I racconti di Grazia


Il balletto

Il balletto
Sebbene avesse soltanto trent’anni, invecchiava Ornella. Sarà che già a venti era vecchia e forse lo era addirittura prima di nascere, figlia di un matrimonio combinato tra un dandy di provincia e una zitellina di buona famiglia, dotata di mille virtù, ma priva non dico di sex appeal, almeno di qualche attrattiva. La buona signora Ines, dalla camminata anserina per via dei piedi piatti che la facevano caracollare in maniera buffa, il capo sguarnito di capelli, le labbra a forma di ferita, come quelle di un salvadanaio, non perdeva una messa quotidiana o un rosario serale, faceva letture edificanti, ma piaceva meno di niente al capriccioso consorte.

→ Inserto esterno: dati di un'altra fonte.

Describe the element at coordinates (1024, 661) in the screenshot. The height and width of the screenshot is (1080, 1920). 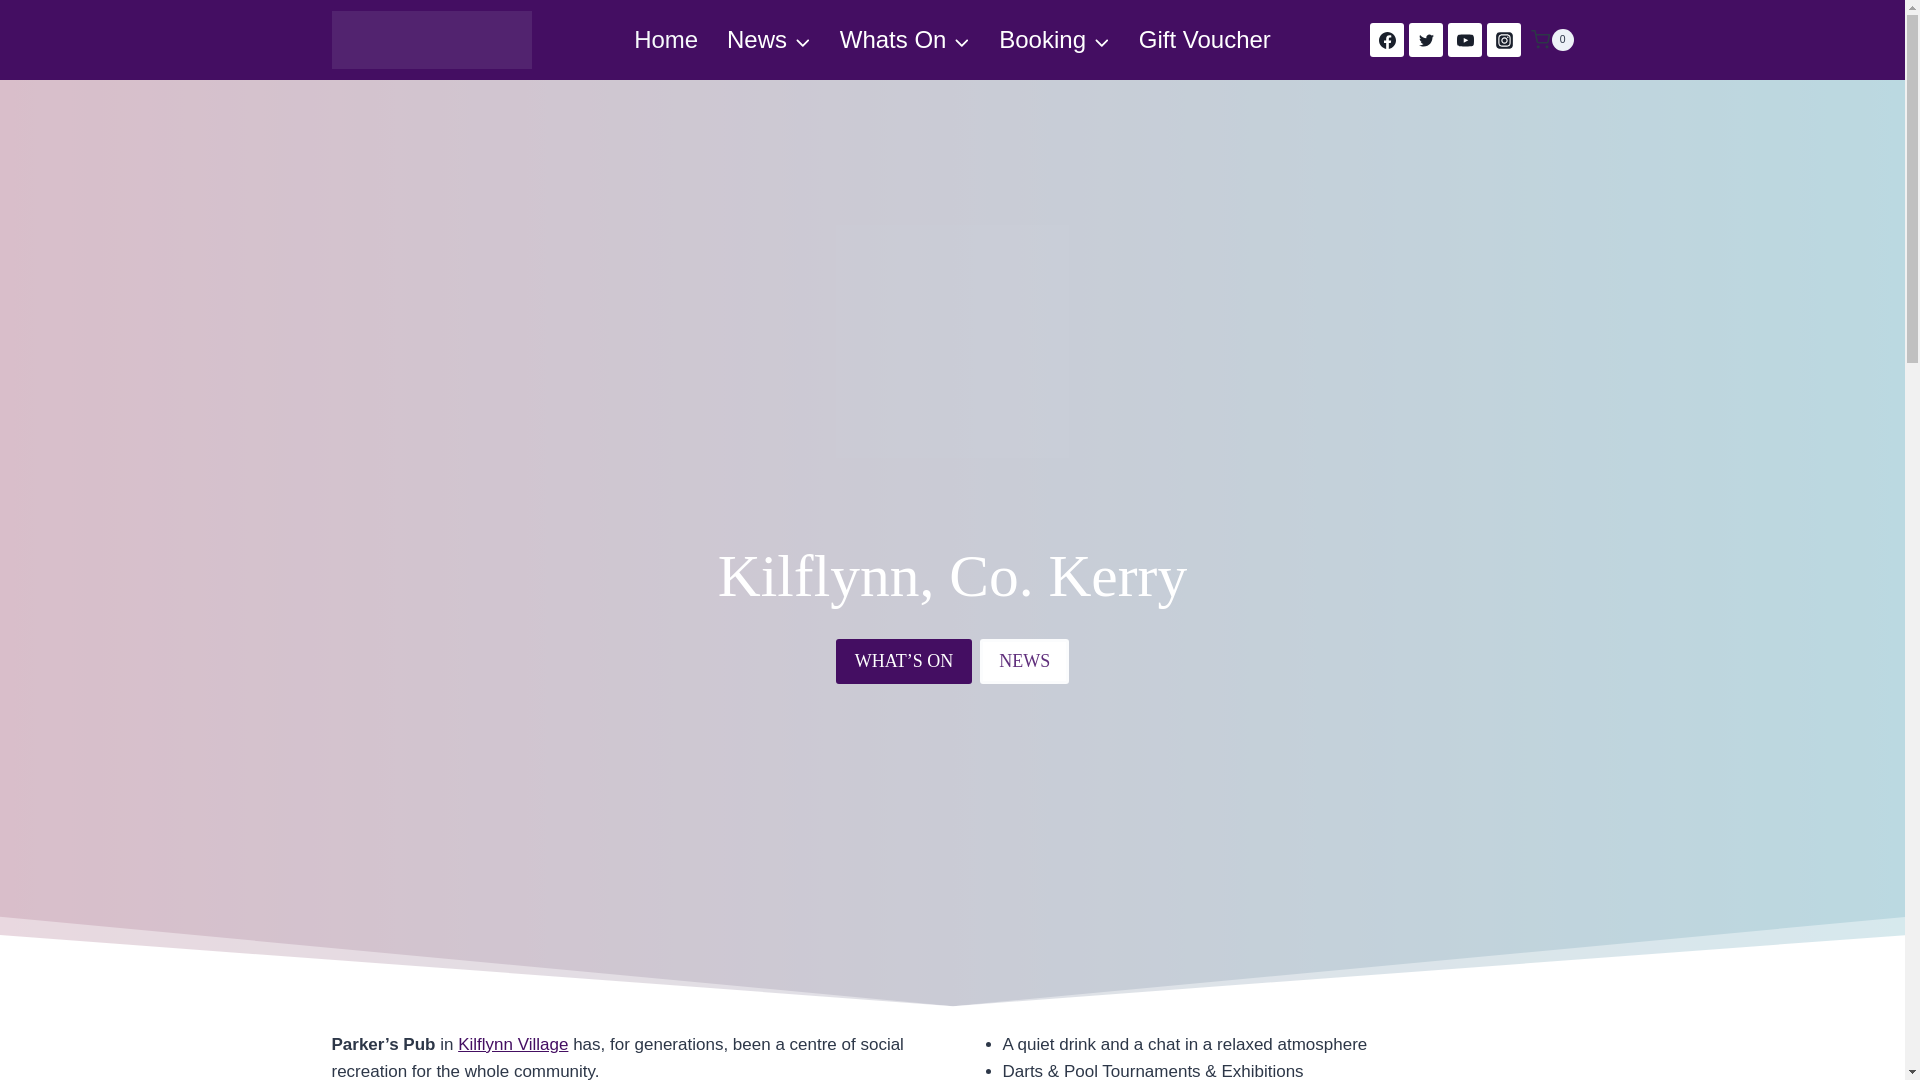
I see `NEWS` at that location.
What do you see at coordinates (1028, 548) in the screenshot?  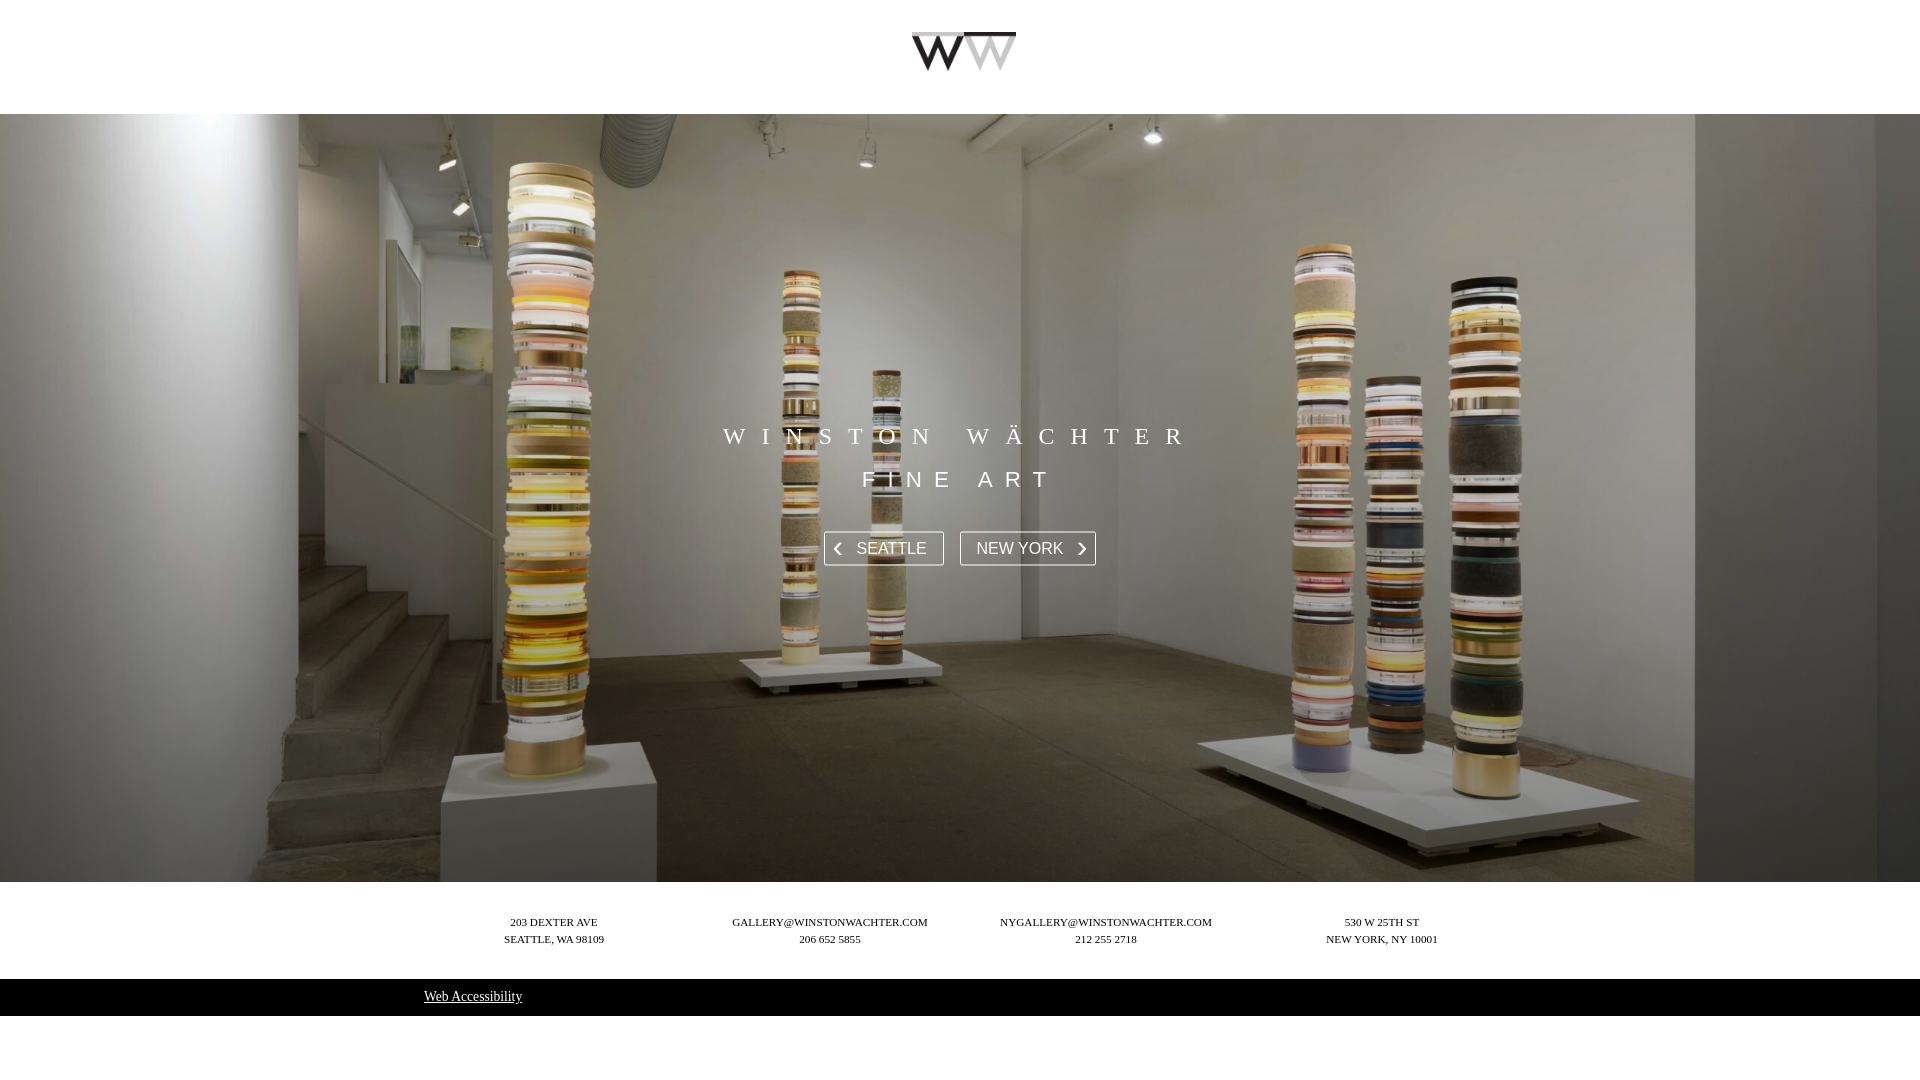 I see `206 652 5855` at bounding box center [1028, 548].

Ornella, più colta della madre e bruttina quanto lei, anche se di una bruttezza – come dire? – meno espansa, vista la sua modesta mole e statura, non aveva avuto pretendenti, né negli anni liceali, né in quelli universitari e – a vero dire – raramente il suo cuore aveva palpitato per qualche ragazzo.

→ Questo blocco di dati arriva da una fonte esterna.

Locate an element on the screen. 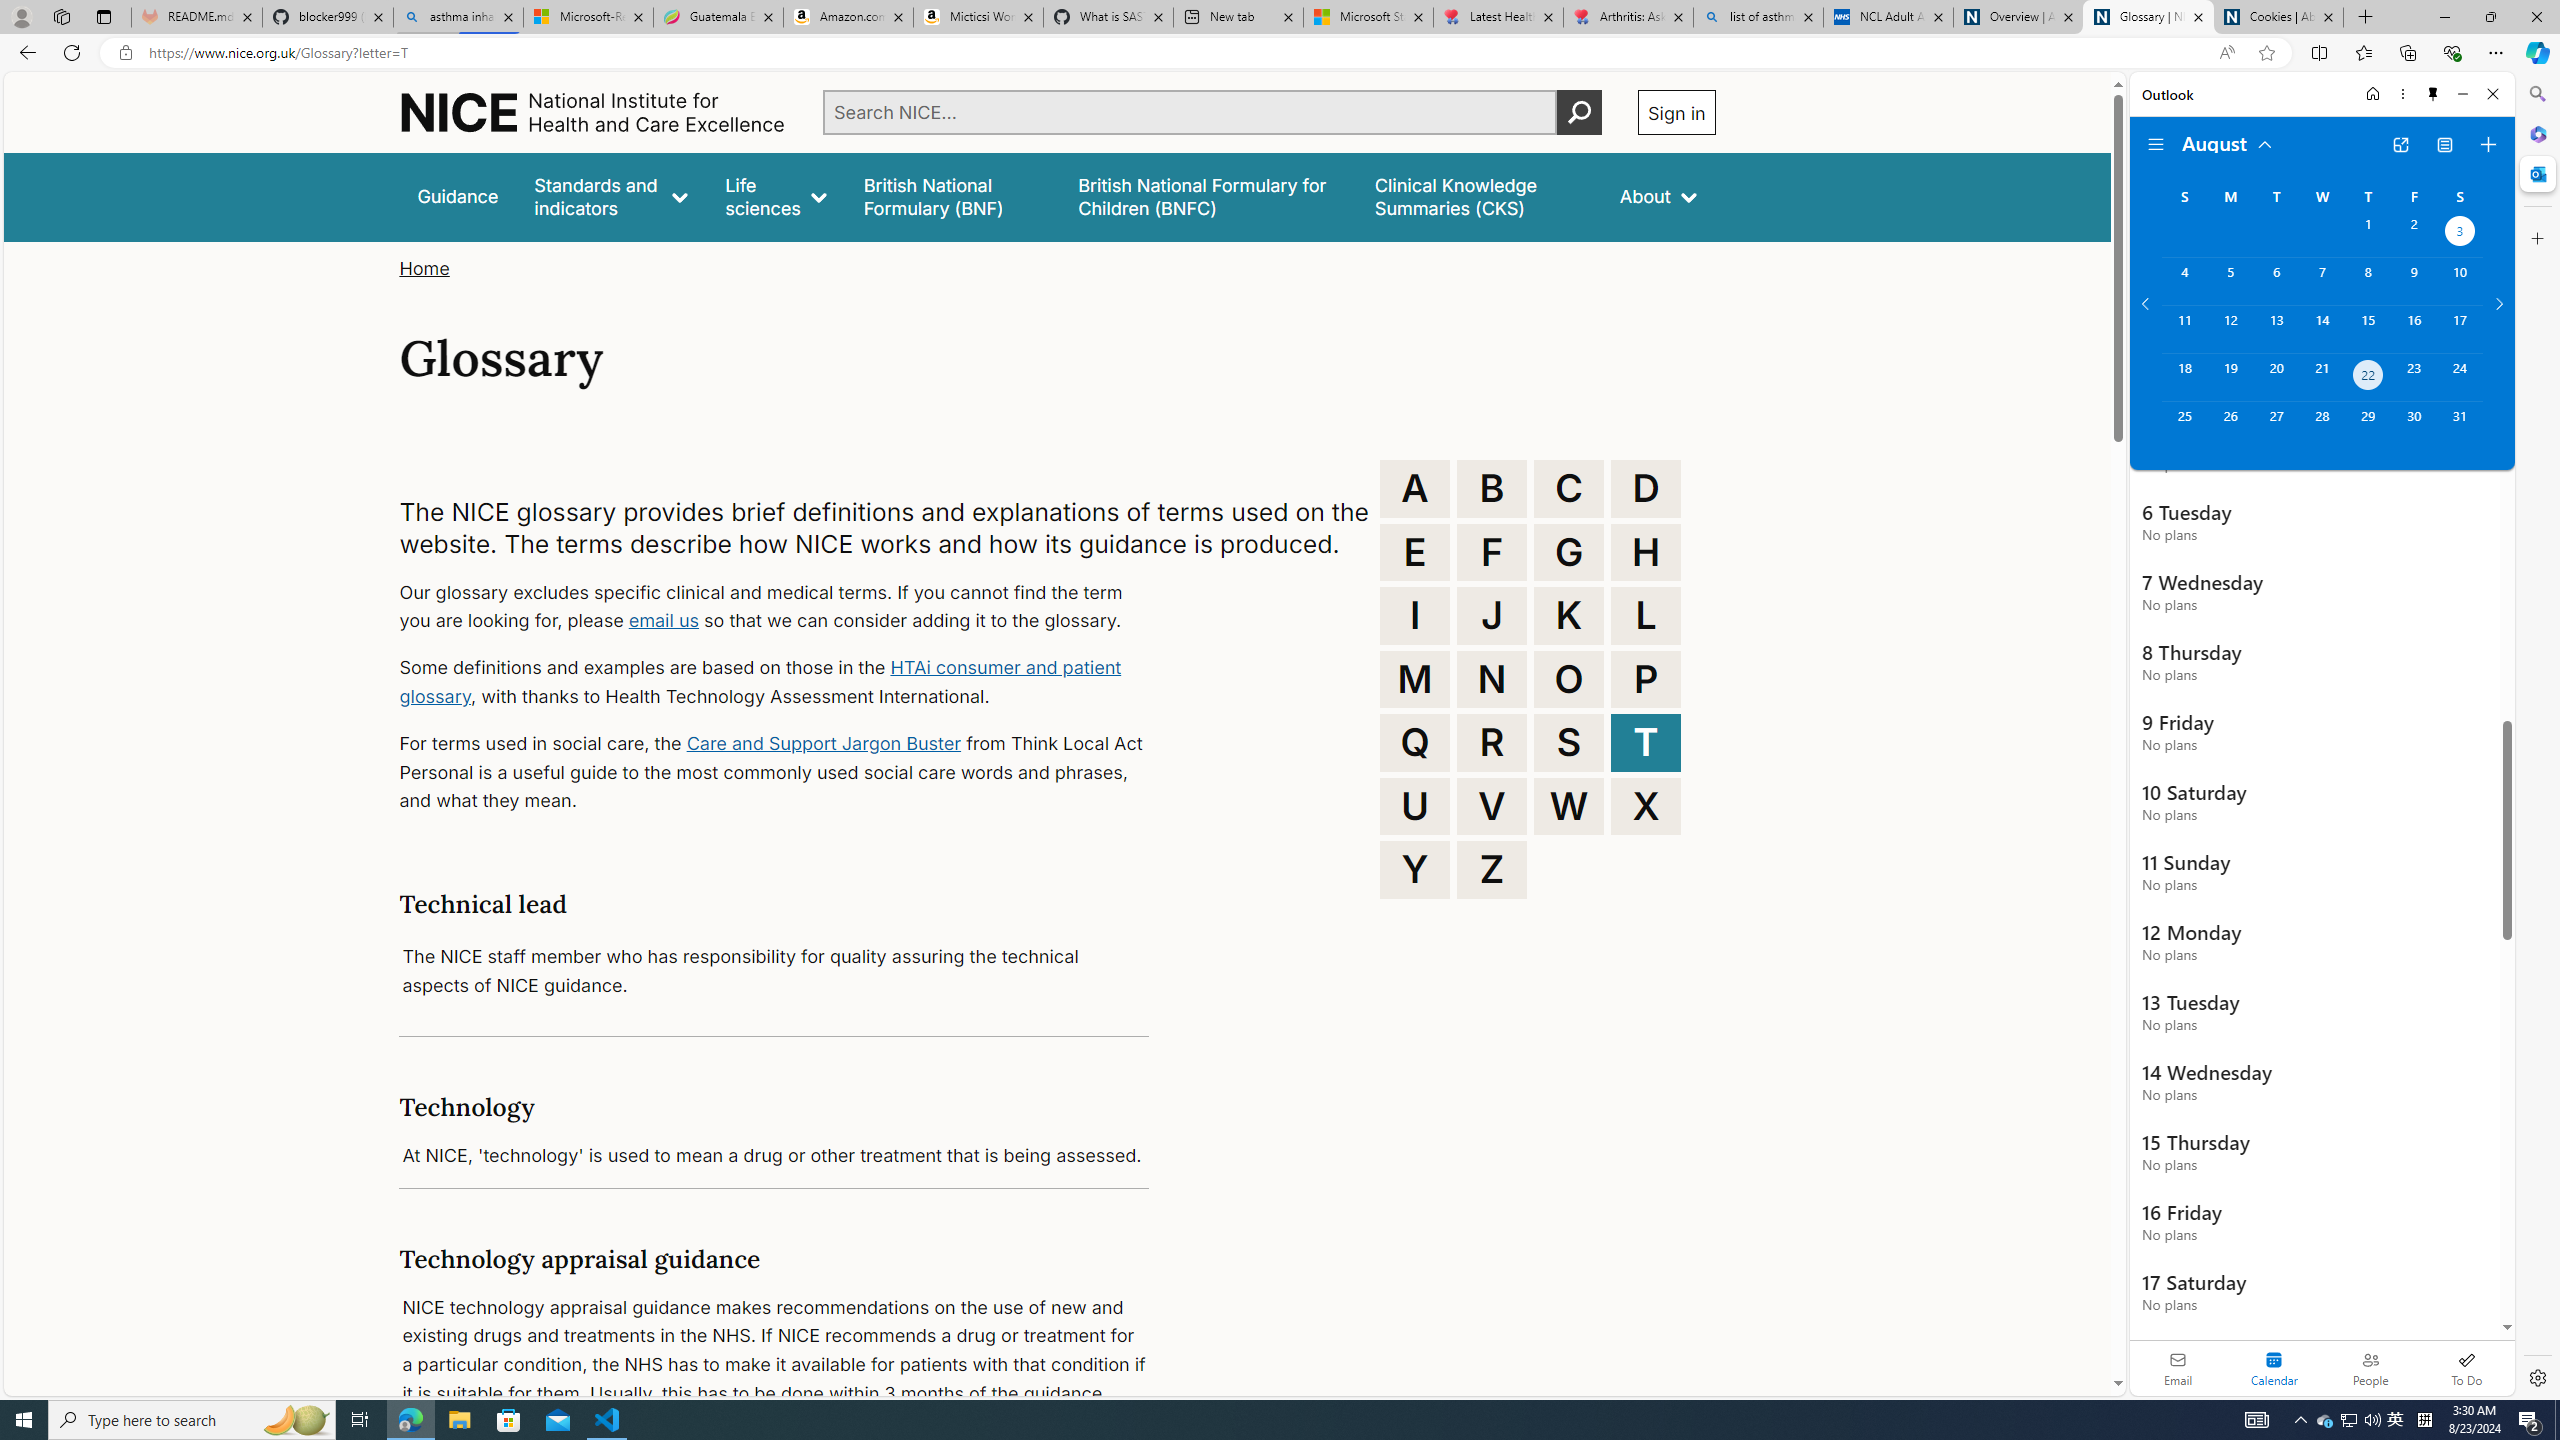  Care and Support Jargon Buster is located at coordinates (824, 742).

Ecco perché, in quei giorni, stava meravigliando se stessa per l’interesse che andava provando per un bruno dirimpettaio. Proprio di fronte a casa sua c’era una rivendita di radio con tre commessi abili anche nel ripararle. Ancora non si parlava di TV e i cd erano merce lontana nel tempo. Eravamo prima degli anni Cinquanta, in un momento postbellico di ripresa della nostra nazione.
Alfredo, si chiamava il ragazzo, ventiduenne, quindi piuttosto giovane rispetto ad Ornella , oltretutto di condizione economica più disagiata, dotato solo di maggior avvenenza.
Bastarono due o tre passeggiate lungo il Po di Volano, così suggestivo all’ora del tramonto, macchiato di porpora e oro, bastò l’offerta di un gelato e, quindi, un bacio, breve, dato senza convinzione, ad accendere il sangue della ingrigita ragazza.
Il padre, alla richiesta di fidanzamento, da parte di Alfredo, dimostrò diffidente condiscendenza. La madre, fu più cordiale e benevola, tanto temeva, alla sua morte – come spesso andava ripetendo – di dover lasciare Ornella sola.
La giovane, esultante, si montò la testa con sogni di grandezza. Bisognava organizzare una festa di fidanzamento. E fummo coinvolte la cuginetta Bice ed io, dodicenni spensierate e molto birichine.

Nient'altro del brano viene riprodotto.